Réglementation des drones : les règles à respecter

Le drone est le nouveau object technologique en vogue.. Mais qu’en est-il de la réglementation ?

drone

Star du sapin de noël, les ventes de drones ne cessent d’augmenter. On trouve même des drones pour enfants à moindre prix. Mais, qui dit augmentation des ventes dit nécessité de venir encadrer l’utilisation de ces objets volants. Qu’est-ce qu’un drone ? Comment l’utiliser ? Notre expert, Thierry Wickers, avocat chez Exème Avocats, répond à toutes vos questions.

Un drone, c’est quoi pour la loi ?

L’utilisation des drones était insuffisamment encadrée jusqu’à il y peu. Il a fallu attendre 2016 pour que le droit français donne sa définition. Le drone c’est un  » aéronef qui circule sans personne à bord « . En 2018 de nouvelles règles viennent s’ajouter au corps de textes déjà existants.

Télépilote et immatriculation

Propriétaire de drone, d’après le droit français vous êtes donc un télépilote. Le télépilote est la personne ayant le contrôle de la trajectoire de son drone en direct mais aussi en différé, c’est à dire quand il l’a programmé pour un parcours prédéterminé. Thierry Wickers souligne la particularité de ce statut. En effet, vous restez toujours pilote, même si vous perdez le contrôle de votre drone. A partir de 2018, si vous possédez un drone de plus de 800 grammes, vous devez impérativement le faire enregistrer. L’enregistrement se fait par voie électronique grâce au numéro de série de votre drone. Votre numéro d’enregistrement est valable 3 ans.

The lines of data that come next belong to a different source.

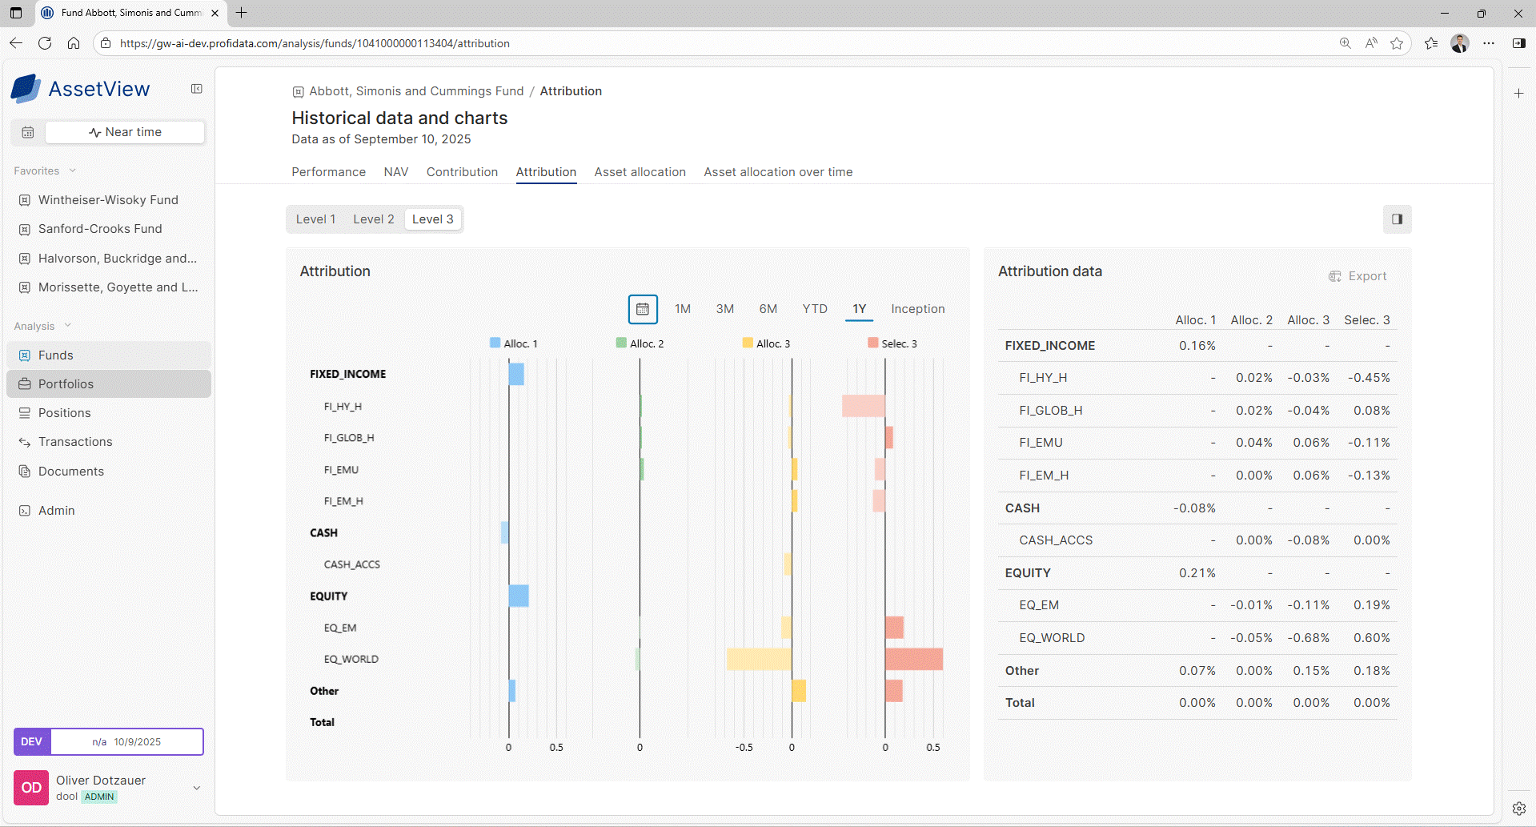Open Wintheiser-Wisoky Fund from favorites
1536x827 pixels.
click(108, 200)
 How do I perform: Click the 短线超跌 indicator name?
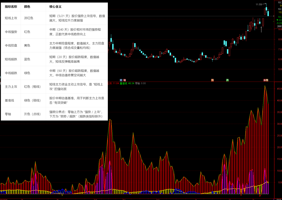10,59
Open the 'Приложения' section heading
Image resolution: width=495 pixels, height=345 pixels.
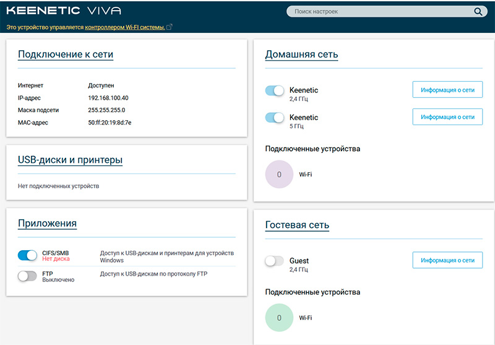48,224
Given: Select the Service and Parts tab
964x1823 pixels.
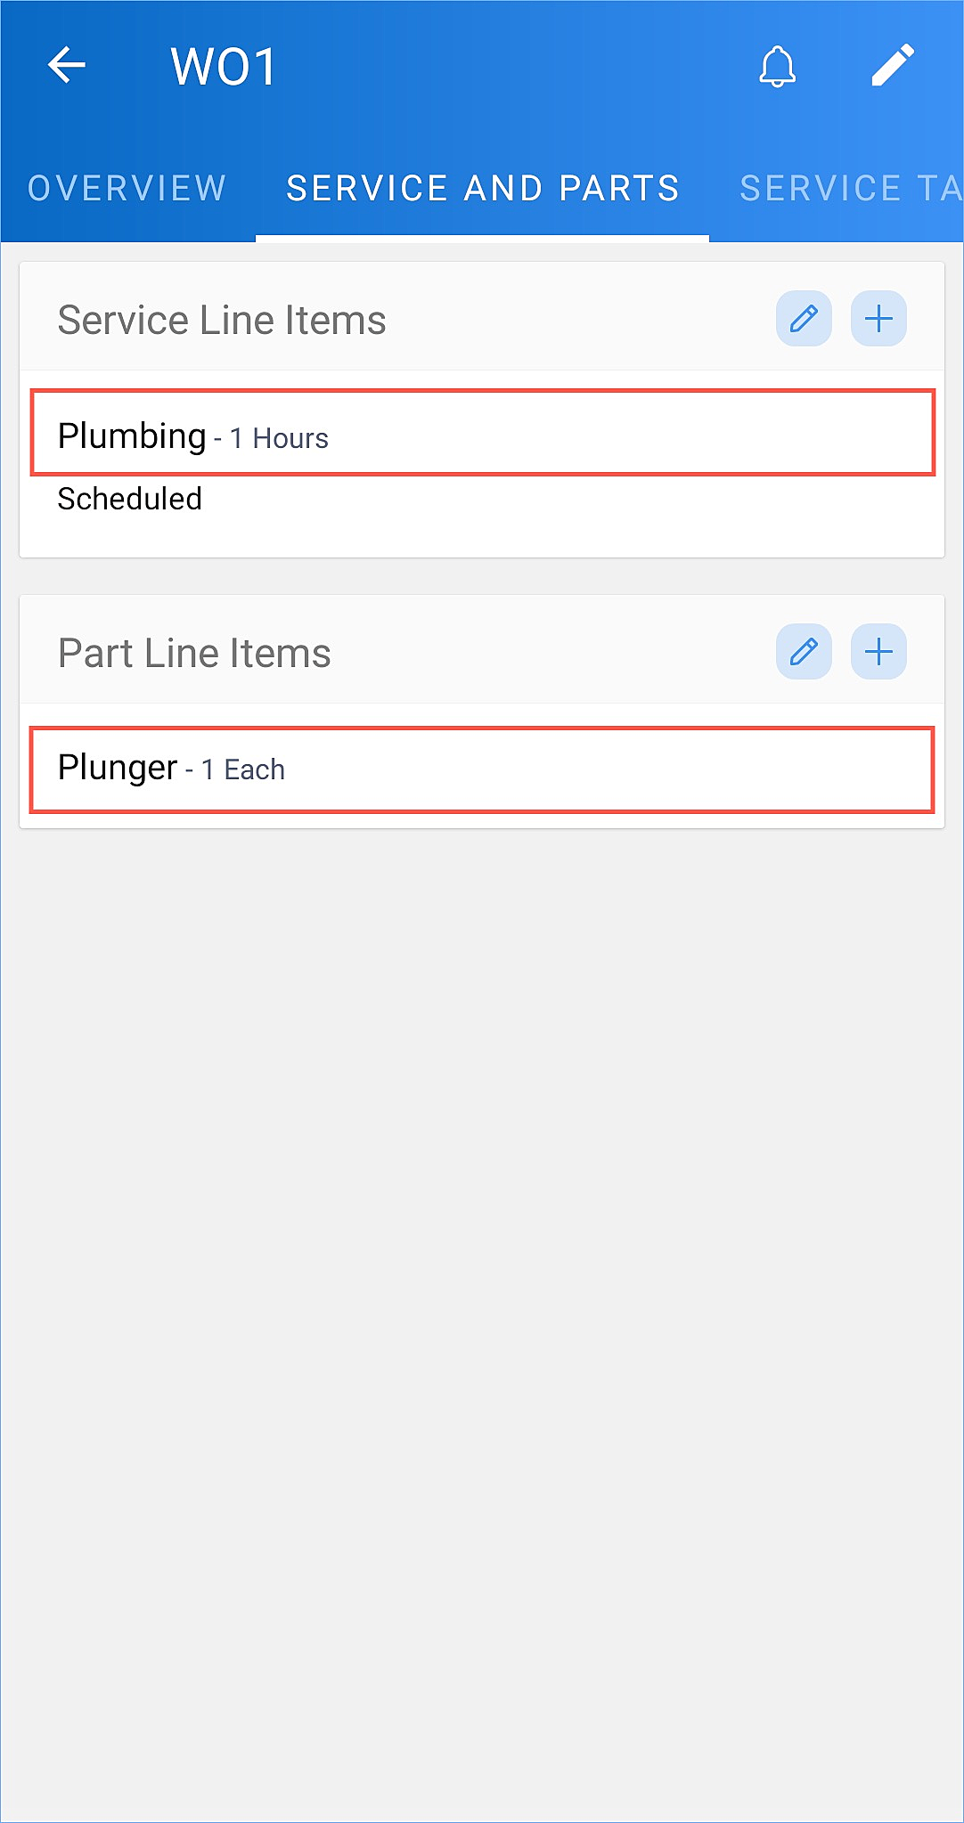Looking at the screenshot, I should click(482, 189).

Drone de loisir ou drone professionnel ?

La qualité de professionnel n’a rien à voir avec le poids de votre drone, c’est l’usage fait qui compte. On appelle un drone loisir, un drone utilisé à des fins d’amusement ou de compétition. Tous les autres usages sont considérés comme professionnels. La réglementation concernant l’usage professionnel est plus stricte et nécessite un brevet théorique de pilote ULM. En revanche, si vous êtes télépilote de loisir et que vous possédez un drone dont le poids est supérieur à 800 grammes, depuis 2018 vous devez impérativement suivre une formation. Cette formation théorique est accessible en ligne et ne dure que 15 minutes.

Les nouvelles obligations quant à l’équipement du drone

La qualité de professionnel n’a rien à voir avec le poids de votre drone, c’est l’usage fait qui compte. On appelle un drone loisir, un drone utilisé à des fins d’amusement ou de compétition. Tous les autres usages sont considérés comme professionnels. La réglementation concernant l’usage professionnel est plus stricte et nécessite un brevet théorique de pilote ULM. En revanche, si vous êtes télépilote de loisir et que vous possédez un drone dont le poids est supérieur à 800 grammes, depuis 2018 vous devez impérativement suivre une formation. Cette formation théorique est accessible en ligne et ne dure que 15 minutes.

Les nouvelles obligations quant à l’équipement du drone

Thierry Wickers cite 4 obligations qui incombent aux fabricants de drones :

  • Les drones doivent impérativement être équipés d’un dispositif de signalement lumineux pour être plus visibles.
  • Un dispositif de signalement électronique doit permettre de le géolocaliser.
  • Les drones doivent aussi être équipés d’un dispositif de limitation de capacité. Il permet de demander une autorisation de pilotage dans les zones limitées et de limiter la hauteur de vol de votre drone.
  • Enfin un signal sonore doit se déclencher pour signaler que le drone a échappé au contrôle du télépilote.

Les 10 commandements du pilote de drone loisir

Pour éviter d’avoir des ennuis, respectez toujours les 10 règles énoncées par le DGAC (direction générale de l’aviation civile) :

  1. Ne survolez pas les personnes, les hélices du drone sont dangereuses. Conservez toujours une distance minimale de sécurité.
  2. Respectez les hauteurs maximales de survol. Ces hauteurs sont fixées à 150 mètres par défaut et peuvent varier en fonction de certaines zones, notamment aux abords des aérodromes.
  3. Ne perdez jamais votre drone de vu et ne l’utilisez surtout pas la nuit.
  4. Interdiction d’utiliser votre drone en agglomération.
  5. Ne survolez pas les aérodromes. Des distances minimales d’éloignements doivent être respectées, elles peuvent atteindre les 10 kilomètres.
  6. Même chose pour les sites sensibles et protégés. Renseignez-vous sur le site www.geoportail.gouv.fr pour connaître les zones interdites.
  7. Respectez toujours la vie privée des autres et prévenez-les si votre drone est équipé d’une caméra de surveillance.
  8. Ne diffusez pas vos prises de vues sans l’accord des personnes concernées.
  9. Vérifiez dans quelles conditions vous pouvez être assuré.
  10. En cas de doute, consultez le site de la DGAC.